Hi,

On 4/11/23 8:59 PM, Tatsuki Makino wrote:
Dave Wreski wrote on 2023/04/12 01:39:
In case I wasn't clear, simply removing the caret was not enough to make this work. The 
"Require env SOMENAME2" was enough to begin blocking every page on the site 
with a 403, not just the RSS feeds or the bots, but every legitimate request.

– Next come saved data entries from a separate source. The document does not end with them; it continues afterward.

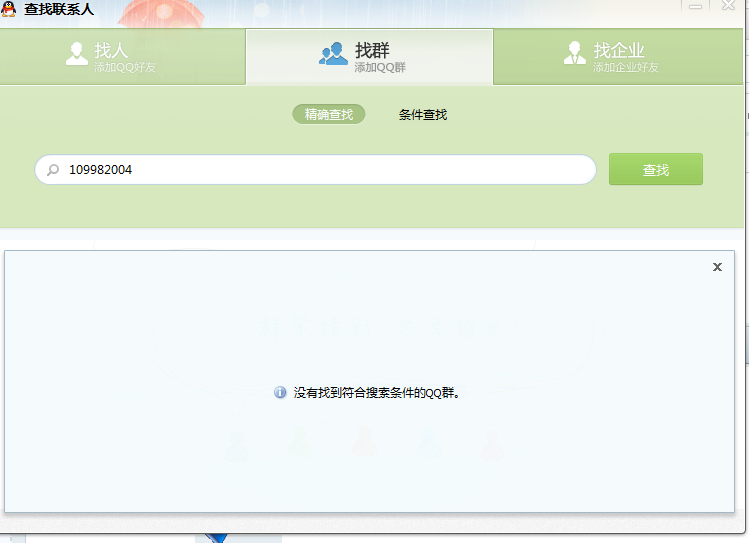Click the QQ penguin icon in title bar
749x543 pixels.
click(x=9, y=10)
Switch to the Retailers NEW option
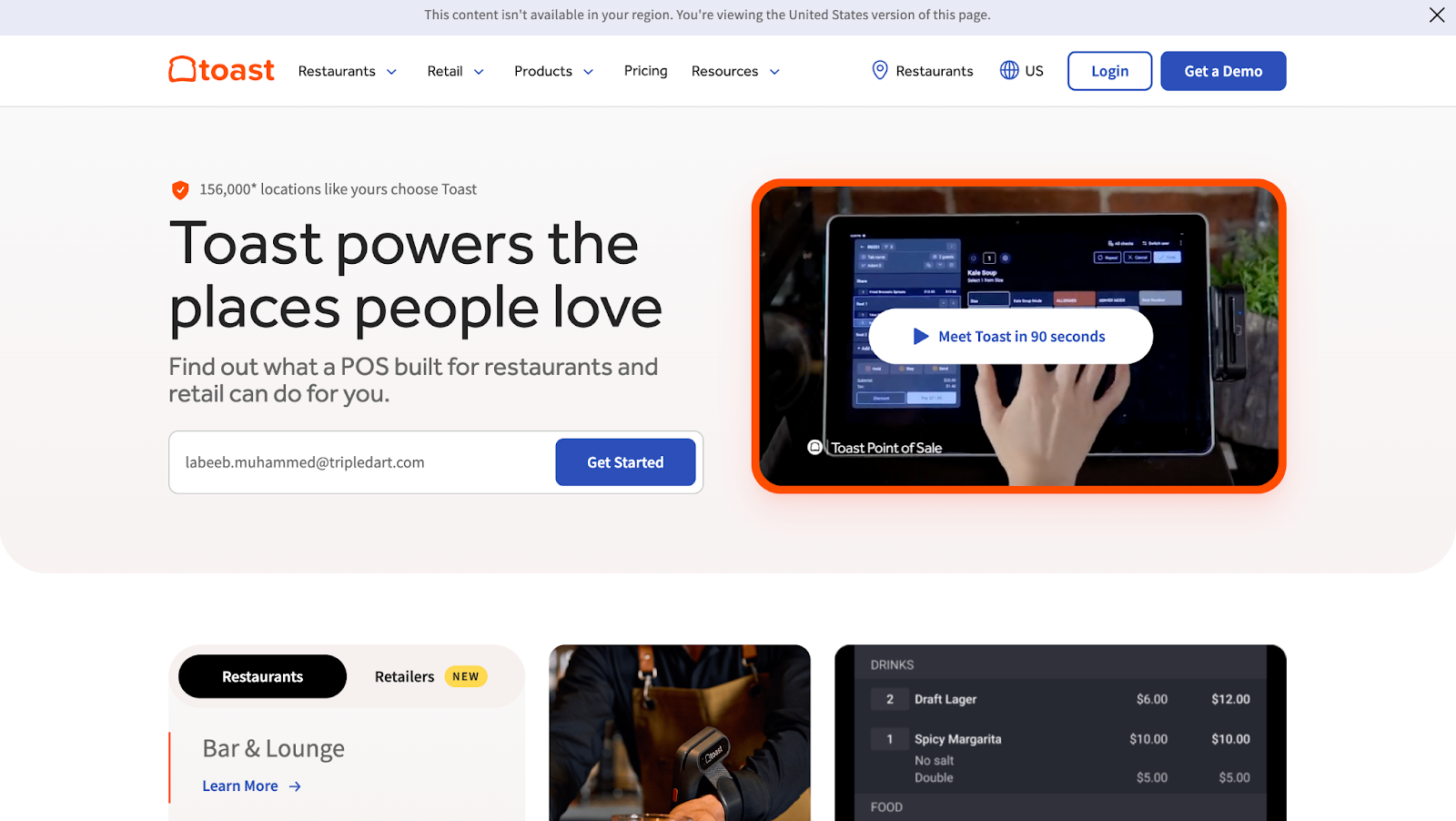 (430, 676)
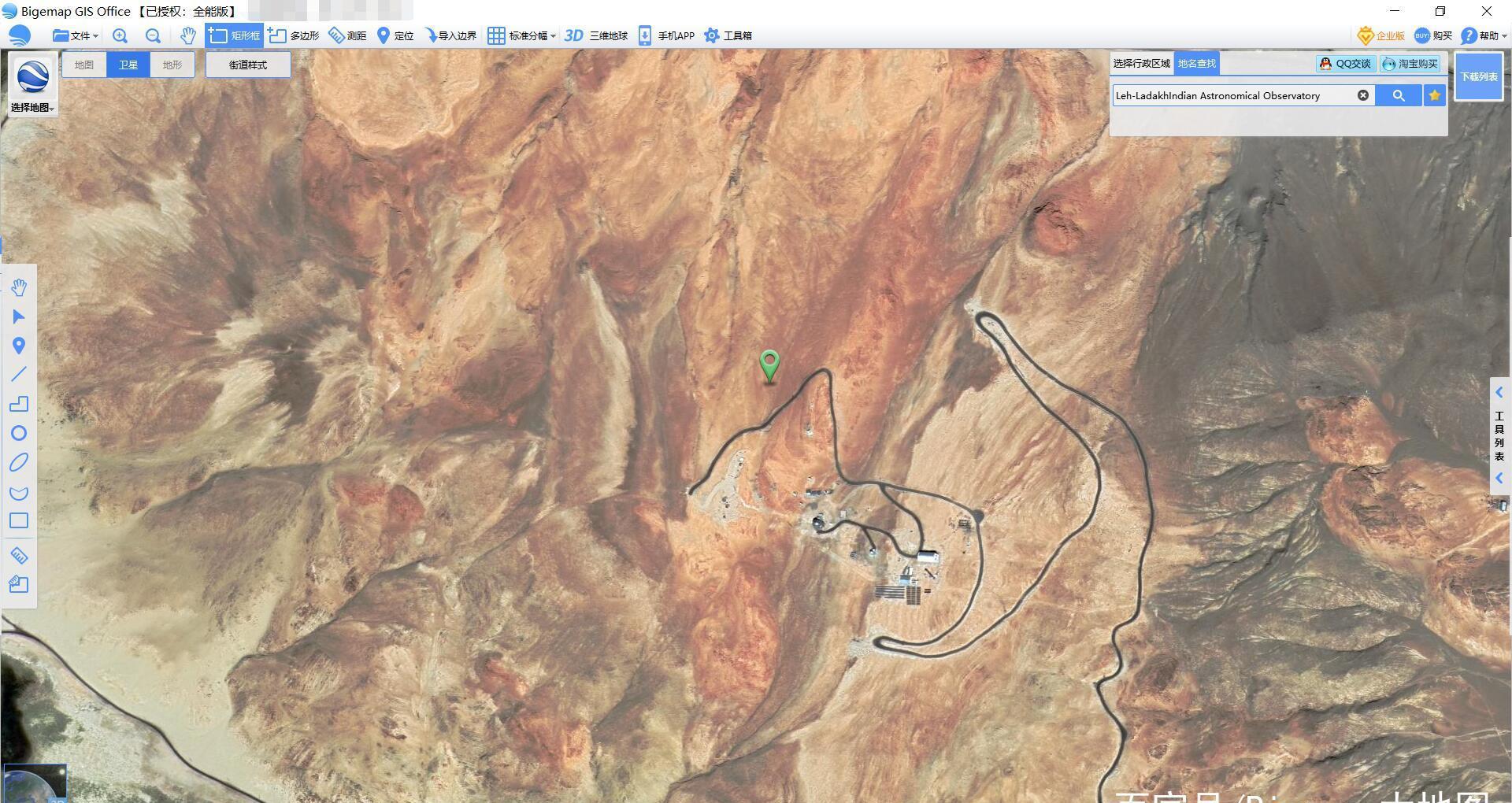Screen dimensions: 1512x803
Task: Click the yellow star favorite icon
Action: coord(1434,95)
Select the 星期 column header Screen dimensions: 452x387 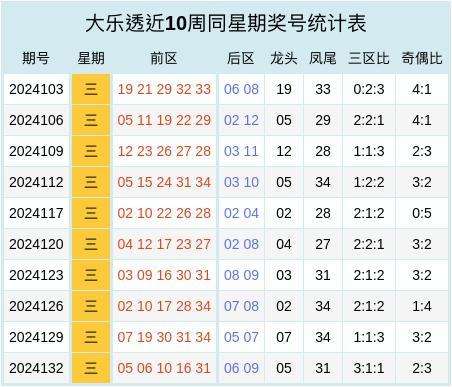click(91, 58)
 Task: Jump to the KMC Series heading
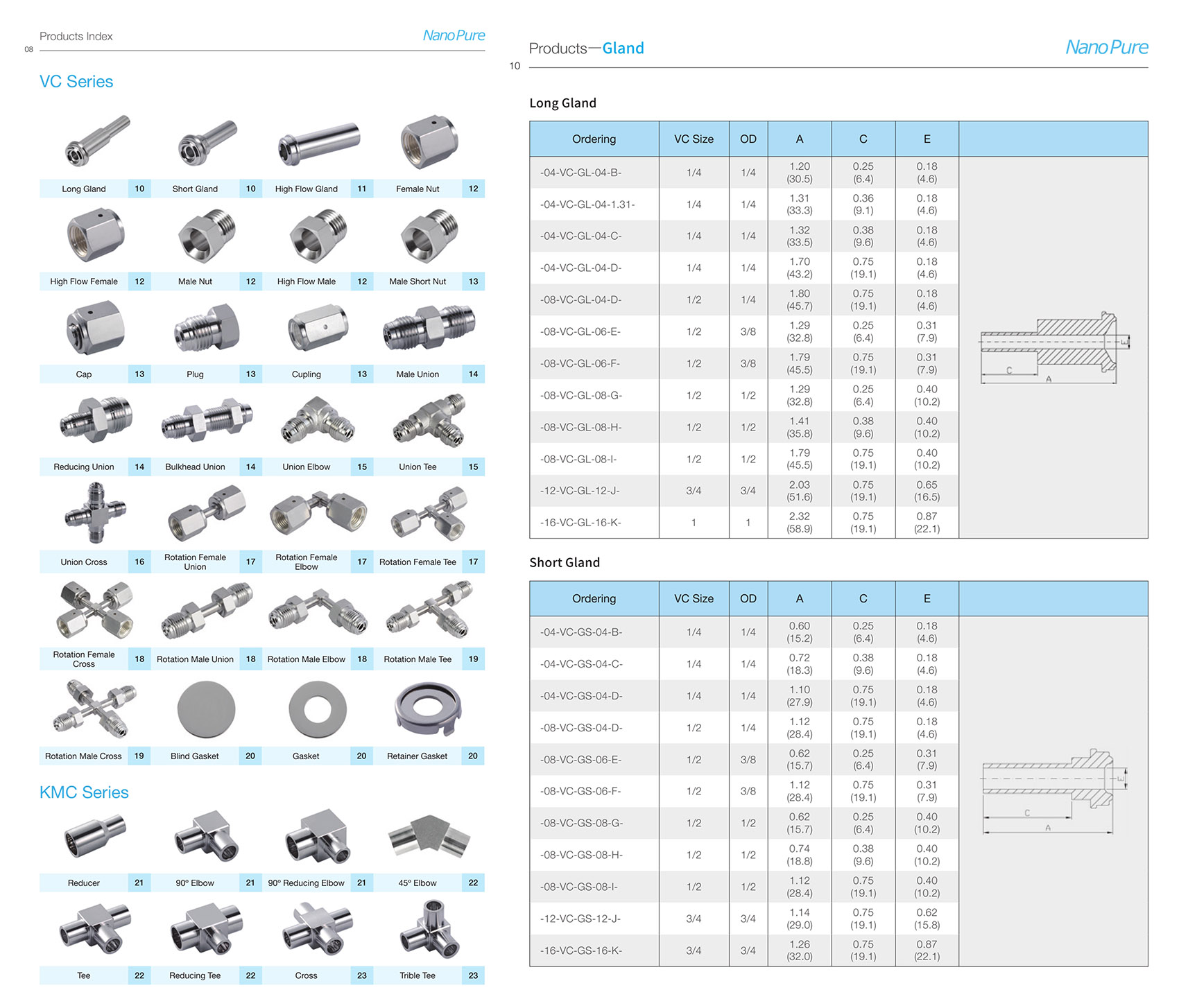coord(84,792)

I'm going to do more research on RequireAll, but isn't that essentially saying 
AND? Require all AND Require not env SOMENAME1 AND Require env SOMENAME2? How 
can that ever match?

I suppose that also means it wouldn't be RequireAny because it would always 
match the Require all.
The purpose of this is to include related keywords, and I wrote it without 
understanding the logic required for actual operation.
There might be a funny reversal going on somewhere.

Is this correct? :)

<RequireAny>
   <RequireAll>
     Require all granted
     Require not env IS_BOT
   </RequireAll>
   Require env IS_RSS
</RequireAny>

Yes, that's correct :-)

I also simultaneously came to this outcome, but had a single errant " character that affected the entire htaccess file, resulting in accesses being rejected, yikes. Once I realized that, it started to work.

One other question - is there an order of processing the .htaccess in the document root and the virtual host config? Are they both processed together, or does one take precedence over the other?

Thanks so much for all of your help.